> _Selected extract_:
+ + +
European lawmakers on Tuesday were set to tighten rules governing the multibillion-dollar tobacco market by imposing bigger and bolder warnings on cigarette packs, banning most flavorings like menthol and strengthening regulation of electronic cigarettes.

The European Parliament vote in Strasbourg comes after months of bitter debate. Tobacco lobbyists decry the regulation as disproportionate and limiting consumer freedom, while European officials advocate the benefits to public health.

Under the proposed law, mandatory warnings would take up to 75 percent of tobacco packaging and be more prominent, with the inclusion of gruesome pictorials—some for example showing cancer-infested lungs—to discourage potential customers. It also aims to stop youngsters being swayed into smoking by new, fancy packaging, e-cigarettes or cigarettes featuring flavors such as menthol or fruit aromas.

Smoking bans in public, limits on tobacco firms' advertising and other measures over the past decade have seen the number of smokers fall from an estimated 40 percent of the EU's 500 million citizens to 28 percent now. Still, treatment of smoke-related diseases costs about 25 billion euros ($34 billion) a year, and the EU estimates there are around 700,000 smoking-related deaths across the 28-nation bloc.

The issue proved highly divisive in Parliament, and last-minute amendments sought to water down the legislation, for instance seeking smaller mandatory warning on cigarette packages.

Ireland's Prime Minister Enda Kenny on Monday wrote a fervent appeal to lawmakers, urging them to stick to the bigger warning labels since "they are more effective at highlighting the dangers of smoking."

"Every year, more Europeans die from smoking than from the combined total of car accidents, fires, heroin, cocaine, murder and suicide," he said.

If a majority of lawmakers backs the legislation, Parliament must still reach a compromise with the EU governments on certain points before the rules can enter into force. Diplomats say a deal could be struck by the end of the year.

However, if lawmakers decide they want more time to evaluate the measures, adoption of new rules would run into procedural hurdles and collide with elections for a new European Parliament in May, likely delaying the legislation until early 2015.
+ + +
> _Exercise_: Please extend the article above on the European Parliament's tobacco vote, picking up right after its final sentence.

[Stored data]
+ + +
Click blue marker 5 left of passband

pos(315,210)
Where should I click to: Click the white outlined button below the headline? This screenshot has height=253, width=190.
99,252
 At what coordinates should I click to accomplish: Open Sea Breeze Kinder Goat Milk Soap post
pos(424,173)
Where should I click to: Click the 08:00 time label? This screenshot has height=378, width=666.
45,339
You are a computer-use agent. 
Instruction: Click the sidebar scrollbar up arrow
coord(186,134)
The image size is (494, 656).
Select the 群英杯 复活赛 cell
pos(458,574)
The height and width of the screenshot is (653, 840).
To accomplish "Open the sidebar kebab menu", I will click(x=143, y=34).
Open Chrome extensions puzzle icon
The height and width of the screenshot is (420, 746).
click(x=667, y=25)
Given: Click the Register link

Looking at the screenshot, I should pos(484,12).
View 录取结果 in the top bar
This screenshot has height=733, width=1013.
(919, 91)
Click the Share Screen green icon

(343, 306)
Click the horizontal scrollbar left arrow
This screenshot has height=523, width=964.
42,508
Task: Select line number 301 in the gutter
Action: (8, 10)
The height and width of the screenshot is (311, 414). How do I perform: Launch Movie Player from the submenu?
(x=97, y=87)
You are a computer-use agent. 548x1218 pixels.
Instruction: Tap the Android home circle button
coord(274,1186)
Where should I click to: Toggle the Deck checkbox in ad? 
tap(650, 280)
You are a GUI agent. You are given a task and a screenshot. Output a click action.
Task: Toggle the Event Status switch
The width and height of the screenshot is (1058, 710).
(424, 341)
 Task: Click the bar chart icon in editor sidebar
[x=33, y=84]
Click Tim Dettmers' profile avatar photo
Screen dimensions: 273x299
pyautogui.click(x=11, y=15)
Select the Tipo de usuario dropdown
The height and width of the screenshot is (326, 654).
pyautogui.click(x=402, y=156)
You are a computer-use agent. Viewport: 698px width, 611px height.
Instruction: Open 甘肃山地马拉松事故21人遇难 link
+ + +
> _Answer box_:
The draft law would also limit the booming sector of e-cigarettes by demanding they be sold as therapeutic devices to help smokers kick the habit, rather than as a casual alternative to tobacco. The battery-operated products look like real cigarettes and turn nicotine into a vapor inhaled by the user. They are often marketed as a less harmful alternative to tobacco.

The tobacco industry has fiercely lobbied against the new rules, in an effort that officials and diplomats described as an unprecedented campaign to intimidate lawmakers and soften or frustrate the legislation.

The head of the World Health Organization, Margaret Chan, on Monday urged Parliament "to remain steadfast in the midst of these pressures" and to stick to the proposals "to abate the entirely avoidable deaths and diseases brought on by tobacco use."

"The tobacco industry is, once again, using an arsenal of economic arguments, precisely because such arguments are so effective in shifting the emphasis away from health, especially in times of financial austerity," she said.

The lobbying was led by Philip Morris International Inc., which owns several brands like Marlboro and called the new legislation "deeply flawed." The company maintains that, among other things, banning menthol, slim cigarettes or small packages would violate EU rules.

Philip Morris, with $8.5 billion of sales and 12,500 employees in Europe, also claimed the regulation could result in up to 175,000 job losses and lost tax revenues of 5 billion euros per year.